* **What the task requires**
Leaving the pictures aside, repeat the entries exactly.

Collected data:
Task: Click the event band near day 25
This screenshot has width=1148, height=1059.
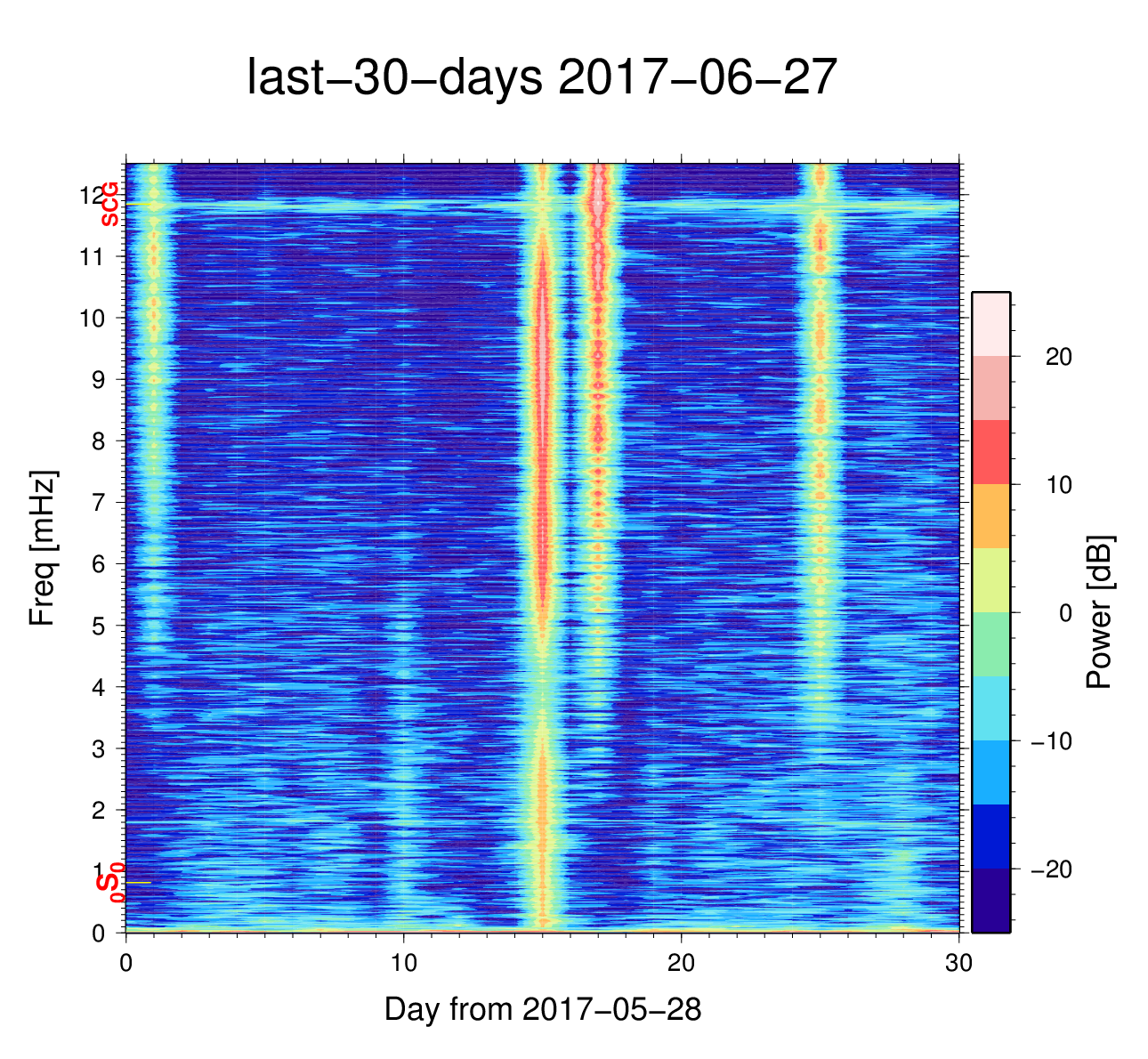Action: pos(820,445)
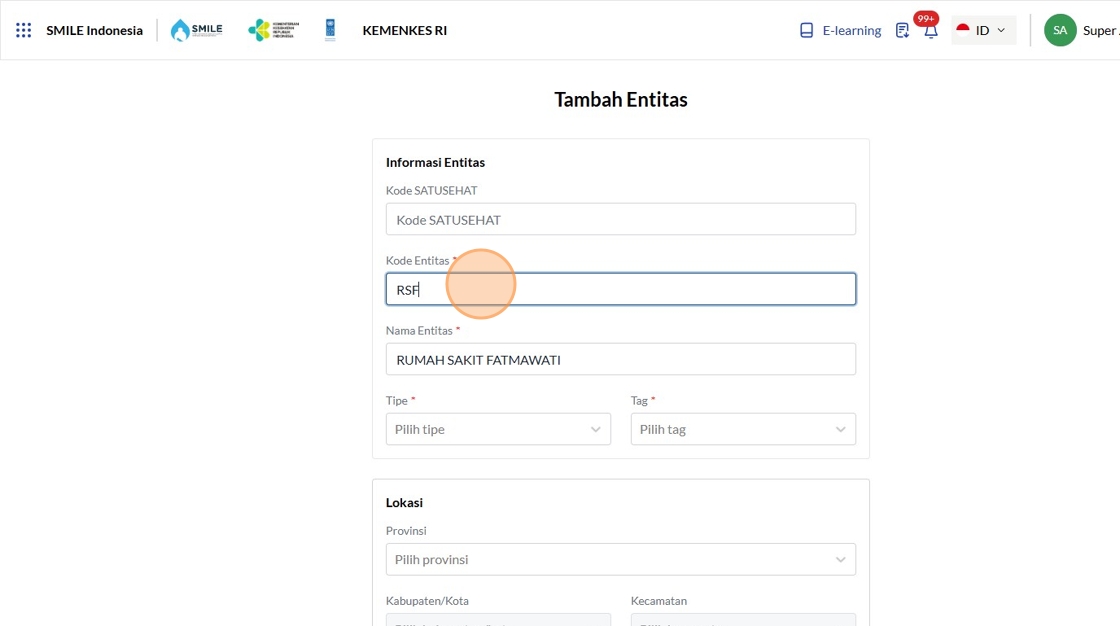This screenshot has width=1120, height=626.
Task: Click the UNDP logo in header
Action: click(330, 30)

* **Answer space**
Task: Click the event band near day 25
This screenshot has width=1148, height=1059.
Action: pos(820,445)
This screenshot has width=1120, height=626.
Task: Click the UNDP logo in header
Action: click(330, 30)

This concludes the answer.